* [Provided passage]

[Start of Attachment]

TAE Technologies Gen 5 reactor targets tripling confinement with 10 times the power by 2020

Next Big Future February 10, 2018

TAE Technologies, Inc. (formerly Tri Alpha Energy), the world’s largest and most advanced private fusion company, has announced that its proprietary beam-driven field-reversed configuration (FRC) plasma generator, “Norman,” surpassed a new technical milestone, bringing the company closer to the reality of commercial fusion power. This latest achievement marks a significant step in the company’s mission to create a global energy revolution with clean, safe, sustainable fusion energy.

Norman, the $100MM National Laboratory-scale device named for company founder Dr. Norman Rostoker, was unveiled in May 2017 and quickly reached first plasma in June 2017. After over 4,000 experiments to date, Norman has now exceeded the capabilities and performance of the company’s previous FRC plasma generator, C-2U, and sets a new company record for plasma temperature.

[End of Attachment]

* [Supplied data]
[Start of Attachment]

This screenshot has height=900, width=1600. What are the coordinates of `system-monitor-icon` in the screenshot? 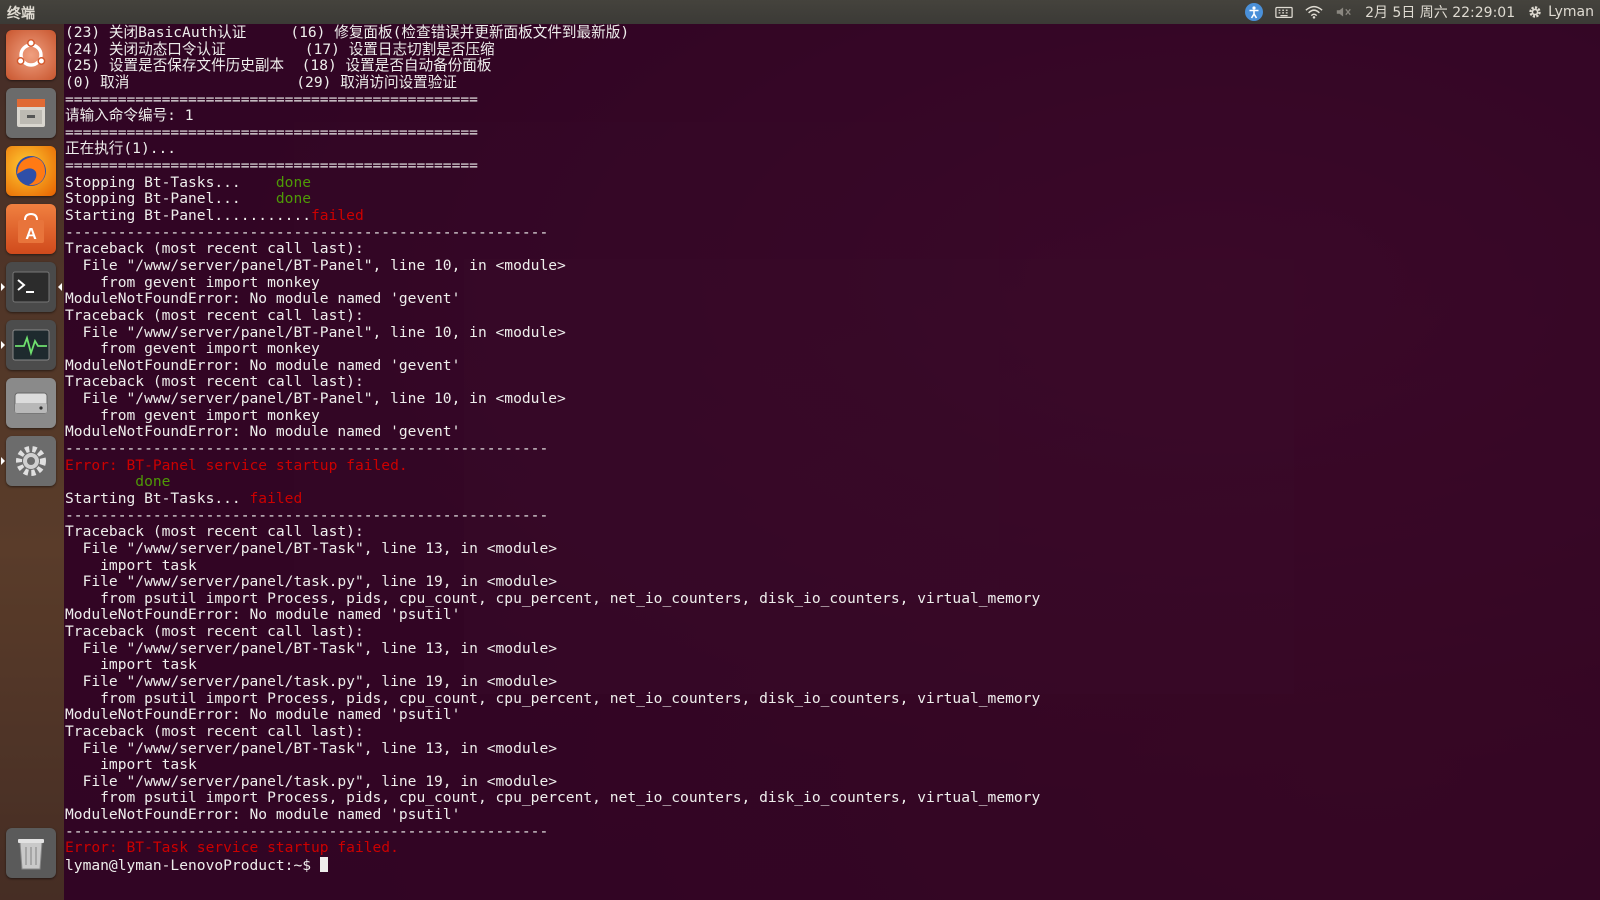 It's located at (31, 345).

[End of Attachment]

* [Task]
Transcribe the TAE Technologies article from "Next Big Future" to "sustainable fusion energy.". Rely only on the TAE Technologies article.

* [Reply]
Next Big Future February 10, 2018

TAE Technologies, Inc. (formerly Tri Alpha Energy), the world’s largest and most advanced private fusion company, has announced that its proprietary beam-driven field-reversed configuration (FRC) plasma generator, “Norman,” surpassed a new technical milestone, bringing the company closer to the reality of commercial fusion power. This latest achievement marks a significant step in the company’s mission to create a global energy revolution with clean, safe, sustainable fusion energy.